Instructions to follow: Rewrite the records below, swapping each "hamburger" for "three-line" and leaving everything else untouched.

★ ★ ★ ★

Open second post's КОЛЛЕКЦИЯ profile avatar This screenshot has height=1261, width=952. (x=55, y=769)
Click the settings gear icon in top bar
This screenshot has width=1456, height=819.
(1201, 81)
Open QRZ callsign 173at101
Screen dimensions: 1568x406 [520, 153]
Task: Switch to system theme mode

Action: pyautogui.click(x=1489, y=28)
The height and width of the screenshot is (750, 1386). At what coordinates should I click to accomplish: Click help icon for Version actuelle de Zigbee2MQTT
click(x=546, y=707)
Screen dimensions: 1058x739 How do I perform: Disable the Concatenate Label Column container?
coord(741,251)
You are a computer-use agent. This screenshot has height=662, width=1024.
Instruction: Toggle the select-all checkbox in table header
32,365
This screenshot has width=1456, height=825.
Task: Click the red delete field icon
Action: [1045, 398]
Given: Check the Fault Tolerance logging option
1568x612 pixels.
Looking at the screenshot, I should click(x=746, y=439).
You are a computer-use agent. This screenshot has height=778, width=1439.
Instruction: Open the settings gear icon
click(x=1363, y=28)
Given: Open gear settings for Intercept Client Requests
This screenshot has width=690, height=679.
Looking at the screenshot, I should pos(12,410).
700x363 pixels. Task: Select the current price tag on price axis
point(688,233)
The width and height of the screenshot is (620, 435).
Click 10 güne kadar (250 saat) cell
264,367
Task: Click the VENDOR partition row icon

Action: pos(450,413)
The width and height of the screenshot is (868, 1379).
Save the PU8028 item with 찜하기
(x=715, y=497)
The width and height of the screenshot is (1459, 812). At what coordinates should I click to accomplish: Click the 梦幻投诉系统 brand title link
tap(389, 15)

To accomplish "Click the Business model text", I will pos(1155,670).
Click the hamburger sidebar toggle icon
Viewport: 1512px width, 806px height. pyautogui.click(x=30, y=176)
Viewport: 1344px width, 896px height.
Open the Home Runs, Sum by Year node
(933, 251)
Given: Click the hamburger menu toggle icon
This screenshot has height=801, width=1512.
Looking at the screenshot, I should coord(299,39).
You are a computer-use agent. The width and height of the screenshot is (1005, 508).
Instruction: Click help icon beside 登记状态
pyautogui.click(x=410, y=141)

★ ★ ★ ★

Response:
Open second post's КОЛЛЕКЦИЯ profile avatar This screenshot has height=1261, width=952. (x=55, y=769)
Click the settings gear icon in top bar
This screenshot has width=1456, height=819.
(1201, 81)
Open QRZ callsign 173at101
Screen dimensions: 1568x406 [520, 153]
Task: Switch to system theme mode

Action: pyautogui.click(x=1489, y=28)
The height and width of the screenshot is (750, 1386). At what coordinates should I click to accomplish: Click help icon for Version actuelle de Zigbee2MQTT
click(x=546, y=707)
Screen dimensions: 1058x739 How do I perform: Disable the Concatenate Label Column container?
coord(741,251)
You are a computer-use agent. This screenshot has height=662, width=1024.
Instruction: Toggle the select-all checkbox in table header
32,365
This screenshot has width=1456, height=825.
Task: Click the red delete field icon
Action: [1045, 398]
Given: Check the Fault Tolerance logging option
1568x612 pixels.
Looking at the screenshot, I should click(x=746, y=439).
You are a computer-use agent. This screenshot has height=778, width=1439.
Instruction: Open the settings gear icon
click(x=1363, y=28)
Given: Open gear settings for Intercept Client Requests
This screenshot has width=690, height=679.
Looking at the screenshot, I should pos(12,410).
700x363 pixels. Task: Select the current price tag on price axis
point(688,233)
The width and height of the screenshot is (620, 435).
Click 10 güne kadar (250 saat) cell
264,367
Task: Click the VENDOR partition row icon

Action: pos(450,413)
The width and height of the screenshot is (868, 1379).
Save the PU8028 item with 찜하기
(x=715, y=497)
The width and height of the screenshot is (1459, 812). At what coordinates should I click to accomplish: Click the 梦幻投诉系统 brand title link
tap(389, 15)

To accomplish "Click the Business model text", I will pos(1155,670).
Click the three-line sidebar toggle icon
Viewport: 1512px width, 806px height. pyautogui.click(x=30, y=176)
Viewport: 1344px width, 896px height.
Open the Home Runs, Sum by Year node
(933, 251)
Given: Click the three-line menu toggle icon
This screenshot has height=801, width=1512.
Looking at the screenshot, I should coord(299,39).
You are a computer-use agent. The width and height of the screenshot is (1005, 508).
Instruction: Click help icon beside 登记状态
pyautogui.click(x=410, y=141)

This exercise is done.